Evaluation of atrazine neurodevelopment toxicity in vitro-application of hESC-based neural differentiation model

Atrazine is one of the widely used herbicides in the world and most of the current researches on atrazine neurodevelopment toxicity have focused on rodents or zebrafish models in vivo, resulting in relatively high cost, time consumption, and lower translational value to identify its hazard for the developing brain. Major international initiatives have pushed forward to convert the traditional animal-based developmental toxicity tests to in vitro assays using human cells to detect and predict chemical health hazards. In this study, we presented a human neural differentiation model based on human embryonic stem cells (hESC) that can be used to test toxicity at different stages of neural differentiation in vitro. hESC were differentiated into neural stem cells (NSC) and then terminally differentiated towards mixed neurons and glial cells for 21 days.
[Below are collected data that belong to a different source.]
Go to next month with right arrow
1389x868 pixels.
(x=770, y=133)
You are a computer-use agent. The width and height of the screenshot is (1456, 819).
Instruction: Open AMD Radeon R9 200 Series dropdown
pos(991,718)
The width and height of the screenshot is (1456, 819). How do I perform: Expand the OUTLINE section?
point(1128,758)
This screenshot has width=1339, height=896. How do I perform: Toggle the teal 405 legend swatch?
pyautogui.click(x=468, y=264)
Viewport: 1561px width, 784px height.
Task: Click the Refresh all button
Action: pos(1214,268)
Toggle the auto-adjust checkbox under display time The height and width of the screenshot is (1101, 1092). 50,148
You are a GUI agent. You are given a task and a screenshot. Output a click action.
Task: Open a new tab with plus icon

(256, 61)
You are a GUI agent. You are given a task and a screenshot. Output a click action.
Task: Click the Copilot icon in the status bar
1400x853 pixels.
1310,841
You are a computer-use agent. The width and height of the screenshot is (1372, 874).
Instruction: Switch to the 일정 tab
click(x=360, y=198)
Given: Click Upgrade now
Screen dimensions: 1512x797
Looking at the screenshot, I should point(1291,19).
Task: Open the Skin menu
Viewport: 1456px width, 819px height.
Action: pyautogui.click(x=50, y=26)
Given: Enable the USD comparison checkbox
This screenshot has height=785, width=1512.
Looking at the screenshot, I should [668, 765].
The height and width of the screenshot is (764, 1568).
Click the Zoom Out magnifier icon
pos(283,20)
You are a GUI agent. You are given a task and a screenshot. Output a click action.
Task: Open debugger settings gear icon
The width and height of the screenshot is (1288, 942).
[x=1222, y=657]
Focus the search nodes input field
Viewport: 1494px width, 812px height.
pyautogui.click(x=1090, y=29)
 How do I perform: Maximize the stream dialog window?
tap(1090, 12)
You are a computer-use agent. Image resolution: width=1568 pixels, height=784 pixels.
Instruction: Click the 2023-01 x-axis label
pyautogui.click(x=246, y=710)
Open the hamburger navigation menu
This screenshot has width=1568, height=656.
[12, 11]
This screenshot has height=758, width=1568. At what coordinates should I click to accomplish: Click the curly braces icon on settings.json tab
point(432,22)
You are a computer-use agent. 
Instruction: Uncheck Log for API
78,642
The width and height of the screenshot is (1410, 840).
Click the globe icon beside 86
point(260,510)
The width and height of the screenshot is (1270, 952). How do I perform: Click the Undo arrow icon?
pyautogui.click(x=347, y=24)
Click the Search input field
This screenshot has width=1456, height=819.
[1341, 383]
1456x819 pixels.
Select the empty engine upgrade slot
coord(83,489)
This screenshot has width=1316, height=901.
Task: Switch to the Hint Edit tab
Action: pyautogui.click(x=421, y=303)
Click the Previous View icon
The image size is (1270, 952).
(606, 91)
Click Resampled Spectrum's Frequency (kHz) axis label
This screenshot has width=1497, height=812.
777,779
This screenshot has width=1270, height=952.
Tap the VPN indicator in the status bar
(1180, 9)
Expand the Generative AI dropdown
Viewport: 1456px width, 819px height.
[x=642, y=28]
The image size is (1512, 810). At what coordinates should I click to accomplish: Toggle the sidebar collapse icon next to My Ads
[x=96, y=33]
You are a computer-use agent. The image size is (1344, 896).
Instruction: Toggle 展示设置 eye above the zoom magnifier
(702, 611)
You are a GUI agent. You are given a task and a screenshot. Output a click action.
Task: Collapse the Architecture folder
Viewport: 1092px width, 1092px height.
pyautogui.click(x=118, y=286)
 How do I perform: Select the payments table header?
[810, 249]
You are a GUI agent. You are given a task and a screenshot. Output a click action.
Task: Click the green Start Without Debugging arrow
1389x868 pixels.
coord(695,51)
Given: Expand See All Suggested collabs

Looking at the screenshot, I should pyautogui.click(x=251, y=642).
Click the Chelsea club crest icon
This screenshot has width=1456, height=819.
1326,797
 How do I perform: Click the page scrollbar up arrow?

Cell survival, proliferation, cell cycle, apoptosis, and gene expression levels were examined. Our results demonstrated that atrazine inhibited the proliferation of hESC and NSC, and showed different toxic sensitivity on these two kinds of cells. Also, atrazine blocked the NSC cell cycle G1 phase via down-regulating CCND1, CDK2, and CDK4, with no obvious effect on apoptosis. In addition, atrazine curbed EB spontaneous differentiation and NSC-induced neurons and glia cells differentiation. Atrazine altered genes expression levels of PAX6, TUBB3, NCAM1, GFAP, TH, NR4A1, and GRIA1. From the data we obtained, we recognized that the dopaminergic system was not the only target of atrazine neurotoxicity, glutamatergic neurons and astrocytes were also adversely affected.